Com o progresso da autonomia, o Estado não reconhece apenas às escolas a capacidade de melhor gerir os seus recursos educativos, mas também de fazê-lo de forma consistente com o seu projeto educativo (Formosinho, 2010: 33), “le contrat s’insère dans un tryptique: projet-contrat-évaluation, car il n’y a pas de contrat sans projet préalable ni évaluation postérieure” (Toulemonde, 2004: 11). Portanto, “le projet d’établissement peut constituer un préalable à une contractualisation de l’établissement avec les autorités académiques” (Bouvier, 2010: 152).

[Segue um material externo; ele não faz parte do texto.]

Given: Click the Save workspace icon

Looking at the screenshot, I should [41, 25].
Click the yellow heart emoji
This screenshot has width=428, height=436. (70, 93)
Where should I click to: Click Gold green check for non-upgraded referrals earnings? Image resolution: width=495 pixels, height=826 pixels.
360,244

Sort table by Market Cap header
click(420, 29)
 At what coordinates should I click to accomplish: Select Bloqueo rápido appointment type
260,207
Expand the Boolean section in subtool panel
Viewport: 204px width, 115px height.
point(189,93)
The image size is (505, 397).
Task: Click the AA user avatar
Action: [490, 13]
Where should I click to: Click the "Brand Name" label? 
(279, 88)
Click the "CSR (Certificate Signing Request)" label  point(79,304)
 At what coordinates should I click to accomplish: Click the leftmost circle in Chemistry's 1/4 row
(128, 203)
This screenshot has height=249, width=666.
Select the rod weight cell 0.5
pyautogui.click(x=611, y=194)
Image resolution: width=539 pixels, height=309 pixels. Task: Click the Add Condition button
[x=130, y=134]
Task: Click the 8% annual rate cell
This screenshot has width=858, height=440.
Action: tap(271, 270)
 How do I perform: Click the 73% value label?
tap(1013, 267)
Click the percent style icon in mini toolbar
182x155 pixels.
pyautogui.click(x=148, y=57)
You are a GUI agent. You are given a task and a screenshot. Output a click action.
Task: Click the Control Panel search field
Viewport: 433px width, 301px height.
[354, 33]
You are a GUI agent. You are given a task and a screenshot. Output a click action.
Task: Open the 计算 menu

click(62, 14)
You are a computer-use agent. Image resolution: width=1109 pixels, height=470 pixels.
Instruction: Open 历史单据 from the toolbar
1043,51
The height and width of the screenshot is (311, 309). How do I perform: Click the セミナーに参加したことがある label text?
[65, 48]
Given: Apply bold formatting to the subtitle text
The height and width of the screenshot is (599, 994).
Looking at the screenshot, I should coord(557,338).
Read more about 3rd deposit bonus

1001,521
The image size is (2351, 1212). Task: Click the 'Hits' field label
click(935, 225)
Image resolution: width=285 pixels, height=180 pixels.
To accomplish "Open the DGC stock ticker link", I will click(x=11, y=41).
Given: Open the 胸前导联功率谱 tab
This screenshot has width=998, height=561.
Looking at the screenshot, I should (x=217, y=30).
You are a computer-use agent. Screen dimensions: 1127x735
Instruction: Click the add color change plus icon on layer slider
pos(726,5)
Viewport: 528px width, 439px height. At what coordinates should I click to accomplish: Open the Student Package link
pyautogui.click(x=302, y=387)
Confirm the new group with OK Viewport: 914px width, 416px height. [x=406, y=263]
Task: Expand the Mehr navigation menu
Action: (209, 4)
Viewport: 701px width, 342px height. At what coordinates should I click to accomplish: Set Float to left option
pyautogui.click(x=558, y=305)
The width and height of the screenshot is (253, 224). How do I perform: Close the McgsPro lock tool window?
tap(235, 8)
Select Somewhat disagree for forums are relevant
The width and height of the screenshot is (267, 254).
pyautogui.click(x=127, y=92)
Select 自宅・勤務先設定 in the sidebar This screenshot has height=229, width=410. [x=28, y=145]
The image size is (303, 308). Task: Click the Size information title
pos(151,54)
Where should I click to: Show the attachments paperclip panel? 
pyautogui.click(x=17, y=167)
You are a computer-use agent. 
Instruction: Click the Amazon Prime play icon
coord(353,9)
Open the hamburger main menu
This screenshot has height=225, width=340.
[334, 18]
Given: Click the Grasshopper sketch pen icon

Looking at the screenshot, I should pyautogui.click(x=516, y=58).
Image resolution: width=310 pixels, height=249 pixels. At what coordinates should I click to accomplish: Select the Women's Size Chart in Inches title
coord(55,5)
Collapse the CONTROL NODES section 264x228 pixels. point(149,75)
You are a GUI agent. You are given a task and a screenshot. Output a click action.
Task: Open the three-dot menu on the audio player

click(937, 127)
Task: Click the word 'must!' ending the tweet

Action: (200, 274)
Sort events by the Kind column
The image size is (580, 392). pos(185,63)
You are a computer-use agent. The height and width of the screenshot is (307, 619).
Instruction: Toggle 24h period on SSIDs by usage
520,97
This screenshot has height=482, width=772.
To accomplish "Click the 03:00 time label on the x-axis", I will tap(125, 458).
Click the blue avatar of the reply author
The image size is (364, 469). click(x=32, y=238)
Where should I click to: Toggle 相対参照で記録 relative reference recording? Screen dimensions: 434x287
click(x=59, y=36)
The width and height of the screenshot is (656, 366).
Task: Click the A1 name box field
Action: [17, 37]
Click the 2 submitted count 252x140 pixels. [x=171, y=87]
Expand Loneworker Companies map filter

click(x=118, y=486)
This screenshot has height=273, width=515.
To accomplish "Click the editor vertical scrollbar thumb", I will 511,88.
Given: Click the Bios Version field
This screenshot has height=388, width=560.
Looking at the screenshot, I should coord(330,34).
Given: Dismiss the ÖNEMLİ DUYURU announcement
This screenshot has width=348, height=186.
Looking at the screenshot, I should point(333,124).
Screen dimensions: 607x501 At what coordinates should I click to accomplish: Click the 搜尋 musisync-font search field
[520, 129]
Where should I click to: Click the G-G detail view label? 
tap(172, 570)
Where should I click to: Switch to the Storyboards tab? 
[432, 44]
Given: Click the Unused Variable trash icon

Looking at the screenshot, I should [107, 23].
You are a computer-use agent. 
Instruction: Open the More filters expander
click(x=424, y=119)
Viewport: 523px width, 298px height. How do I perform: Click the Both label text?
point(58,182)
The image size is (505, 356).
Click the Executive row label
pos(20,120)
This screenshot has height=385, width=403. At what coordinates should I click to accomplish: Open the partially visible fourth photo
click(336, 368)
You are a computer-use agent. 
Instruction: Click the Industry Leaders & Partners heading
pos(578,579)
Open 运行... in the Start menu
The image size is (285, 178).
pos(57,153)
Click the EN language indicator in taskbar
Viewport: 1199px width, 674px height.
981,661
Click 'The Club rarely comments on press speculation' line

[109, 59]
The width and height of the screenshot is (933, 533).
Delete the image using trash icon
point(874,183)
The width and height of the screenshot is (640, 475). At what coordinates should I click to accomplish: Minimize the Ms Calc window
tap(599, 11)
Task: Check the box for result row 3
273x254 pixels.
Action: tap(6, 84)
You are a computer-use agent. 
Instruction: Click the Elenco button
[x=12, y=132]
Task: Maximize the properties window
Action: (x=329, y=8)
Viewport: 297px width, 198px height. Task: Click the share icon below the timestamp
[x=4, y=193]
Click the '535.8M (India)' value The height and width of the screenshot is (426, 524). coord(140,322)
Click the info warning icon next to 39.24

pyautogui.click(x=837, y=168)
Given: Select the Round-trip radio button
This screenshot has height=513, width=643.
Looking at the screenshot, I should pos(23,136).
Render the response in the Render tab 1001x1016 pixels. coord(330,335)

O projeto educativo é o documento timoneiro da escola, no qual se consignam os valores pelos que a comunidade educativa se pauta e que a escola defende:

“Documento de caráter pedagógico que, elaborado com a participação da comunidade educativa, estabelece a identidade própria de cada escola através da adequação do quadro legal em vigor à sua situação, concreta, apresenta o modelo geral de organização e os objetivos pretendidos pela instituição e, enquanto instrumento de gestão, é ponto de referência orientador na coerência e unidade da ação educativa.” (Costa, 1991: 10)

Também ele, em conjunto com o regulamento interno, o plano anual e plurianual de atividades e o orçamento, integra o espírito que anima o processo de contratualização e todos constroem de mãos dadas a autonomia do estabelecimento escolar. Embora “enquanto a dependência do projeto educativo continuava a fazer parte da definição que é dada na legislação de 1998, o mesmo não acontece com a legislação de 2008, que omite essa referência e valoriza mais a dependência entre autonomia e os procedimentos de auto- avaliação e avaliação externa enquanto instrumentos de prestação de contas” (Barroso, 2011: 38), fruto da influência das tendências do mercado ou quase-mercado da educação na gestão escolar, que privilegiam um controlo a posteriori com resultados quantificados e enquadrados19.

No entanto, alguns autores identificam uma aparência contratual neste processo de contratualização da autonomia da escola, em linha com os críticos que denunciam uma autonomia decretada, de papel apenas, “parce que les questions centrales d’autonomie des volontés, de réciprocité des prestations et de sanction du non-respect des engagements sont rarement prises en compte” (Lascoumes e Le Galès, 2012: 107).

Como vamos verificar no testemunho de algumas escolas com contrato de autonomia em Portugal, a retórica do Estado dirigista, com um poder de organização e decisão unitário sobre a prestação do serviço público, por mais complacente que pareça nos

diplomas, não cede o seu lugar “à un État activiste ou coordonnateur, menant principalement des actions de mobilisation, d’intégration et de mise en cohérence” (ibidem). A autonomia de direito tarda em libertar a autonomia de facto.